[Collected data entries]
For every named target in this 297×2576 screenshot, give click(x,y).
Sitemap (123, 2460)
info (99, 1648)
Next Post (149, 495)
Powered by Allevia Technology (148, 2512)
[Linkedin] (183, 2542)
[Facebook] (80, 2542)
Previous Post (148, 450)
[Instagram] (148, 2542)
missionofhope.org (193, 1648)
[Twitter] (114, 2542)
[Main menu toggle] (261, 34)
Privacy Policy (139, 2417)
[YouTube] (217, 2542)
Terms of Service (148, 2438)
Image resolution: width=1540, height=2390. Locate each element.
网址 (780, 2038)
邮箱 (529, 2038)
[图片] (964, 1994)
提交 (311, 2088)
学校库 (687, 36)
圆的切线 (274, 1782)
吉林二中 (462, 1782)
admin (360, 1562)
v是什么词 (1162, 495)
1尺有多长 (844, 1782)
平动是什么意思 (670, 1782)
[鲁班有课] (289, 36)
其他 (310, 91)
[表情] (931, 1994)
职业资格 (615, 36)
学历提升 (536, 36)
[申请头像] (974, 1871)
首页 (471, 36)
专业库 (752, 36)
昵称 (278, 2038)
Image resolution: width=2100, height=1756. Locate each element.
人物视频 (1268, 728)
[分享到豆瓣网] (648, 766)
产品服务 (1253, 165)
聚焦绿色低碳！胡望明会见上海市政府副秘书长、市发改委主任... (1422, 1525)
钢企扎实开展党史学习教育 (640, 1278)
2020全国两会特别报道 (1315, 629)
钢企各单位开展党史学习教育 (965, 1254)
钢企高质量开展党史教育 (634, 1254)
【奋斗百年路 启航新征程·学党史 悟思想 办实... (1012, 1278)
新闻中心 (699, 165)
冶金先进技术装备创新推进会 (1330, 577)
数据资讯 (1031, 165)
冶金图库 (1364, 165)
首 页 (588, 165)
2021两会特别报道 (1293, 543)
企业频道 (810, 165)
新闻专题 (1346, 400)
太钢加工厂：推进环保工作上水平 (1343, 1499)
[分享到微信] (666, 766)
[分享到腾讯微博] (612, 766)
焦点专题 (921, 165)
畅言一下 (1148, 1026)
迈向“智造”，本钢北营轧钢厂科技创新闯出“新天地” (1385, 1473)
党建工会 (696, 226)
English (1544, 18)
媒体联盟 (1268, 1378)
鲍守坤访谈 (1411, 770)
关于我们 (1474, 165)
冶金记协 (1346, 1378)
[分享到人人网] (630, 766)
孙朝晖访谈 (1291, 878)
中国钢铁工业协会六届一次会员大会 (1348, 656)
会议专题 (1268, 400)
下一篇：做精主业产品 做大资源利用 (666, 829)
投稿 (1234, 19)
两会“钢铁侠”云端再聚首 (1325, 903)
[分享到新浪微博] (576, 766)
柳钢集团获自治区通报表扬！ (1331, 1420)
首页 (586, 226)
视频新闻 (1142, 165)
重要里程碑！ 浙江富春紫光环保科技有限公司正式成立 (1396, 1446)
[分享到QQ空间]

▸ Exercise brief: Taking the records from the top, repeat each line exactly until you have repeated the line that contains "[图片] (964, 1994)".

▸ Exercise result:
For every named target in this 297×2576 screenshot, give click(x,y).
Sitemap (123, 2460)
info (99, 1648)
Next Post (149, 495)
Powered by Allevia Technology (148, 2512)
[Linkedin] (183, 2542)
[Facebook] (80, 2542)
Previous Post (148, 450)
[Instagram] (148, 2542)
missionofhope.org (193, 1648)
[Twitter] (114, 2542)
[Main menu toggle] (261, 34)
Privacy Policy (139, 2417)
[YouTube] (217, 2542)
Terms of Service (148, 2438)
Image resolution: width=1540, height=2390. Locate each element.
网址 (780, 2038)
邮箱 (529, 2038)
[图片] (964, 1994)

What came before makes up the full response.